■ WHAT YOU NEED TO DO: Retype the line with "At what coordinates" exactly. Then retype every line after it through the end of the entries below, and nothing more, leaving out pictures.

____________________

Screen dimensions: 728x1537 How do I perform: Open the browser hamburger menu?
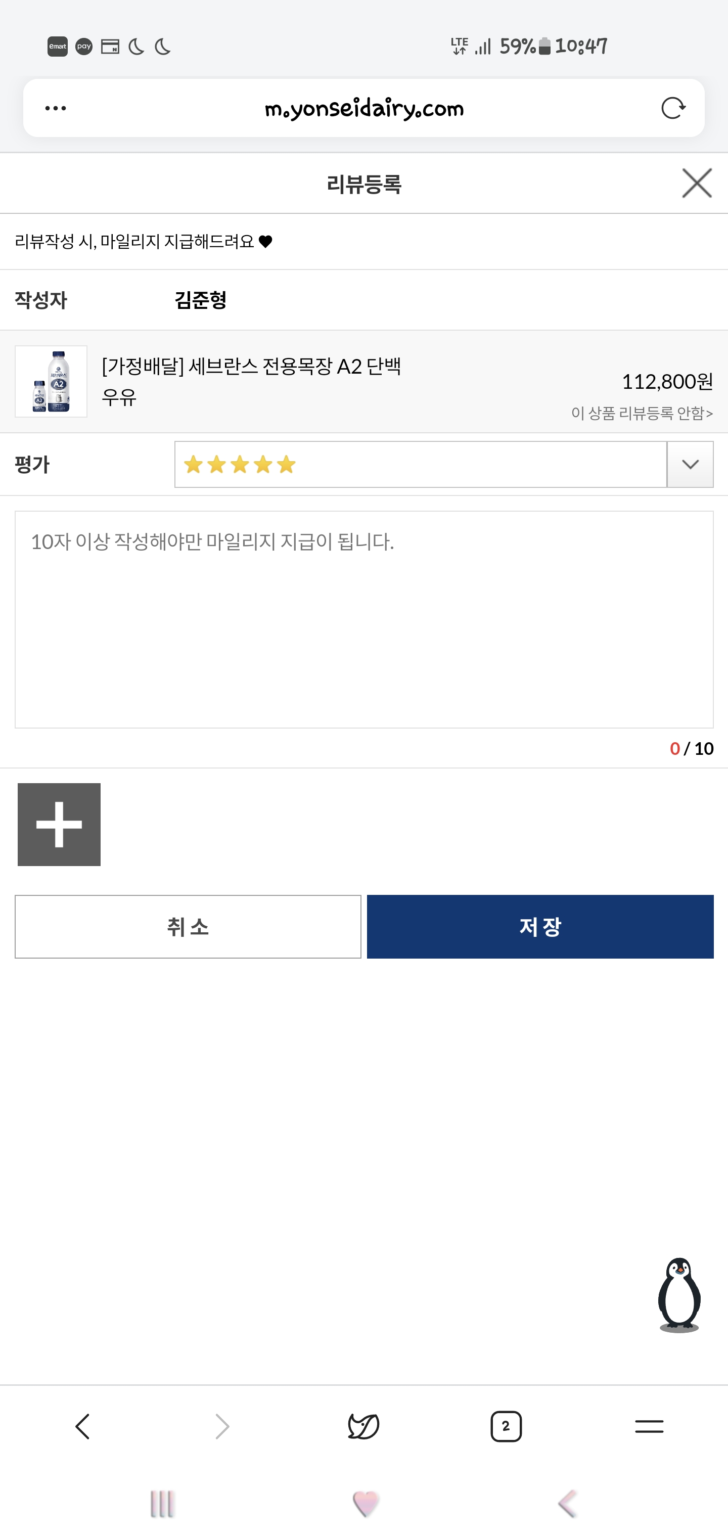[x=649, y=1427]
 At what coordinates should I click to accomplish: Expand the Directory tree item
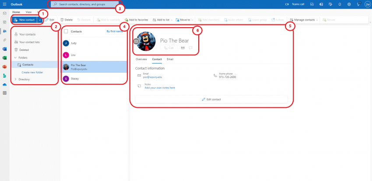coord(16,79)
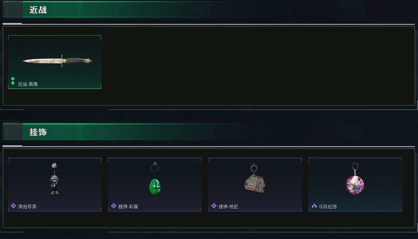Click the dagger image in melee section
Image resolution: width=418 pixels, height=239 pixels.
(x=57, y=61)
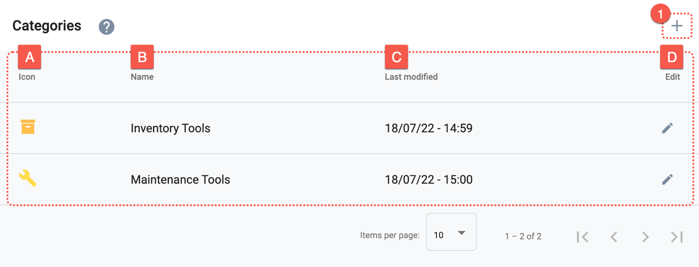The width and height of the screenshot is (699, 267).
Task: Open the items per page dropdown
Action: pyautogui.click(x=451, y=232)
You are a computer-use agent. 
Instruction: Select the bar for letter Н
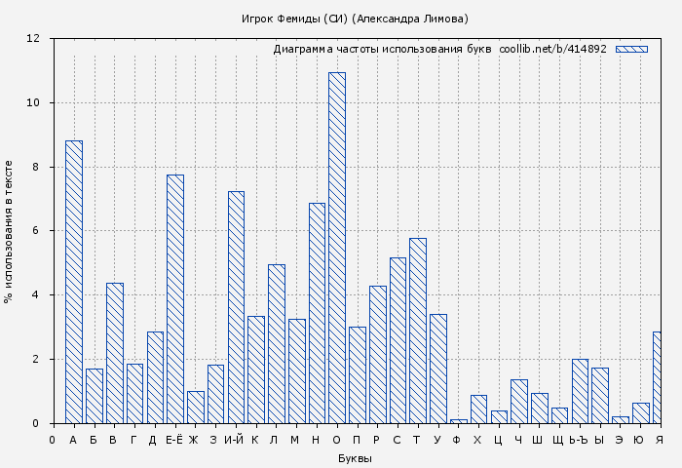click(317, 313)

____________________

■ OUTPUT:
 At what coordinates should I click to accomplish: Expand the Directory tree item
coord(16,79)
Click the dagger image in melee section
Image resolution: width=418 pixels, height=239 pixels.
(x=57, y=61)
The width and height of the screenshot is (699, 267).
Task: Open the items per page dropdown
Action: pyautogui.click(x=451, y=232)
You are a computer-use agent. 
Instruction: Select the bar for letter Н
click(317, 313)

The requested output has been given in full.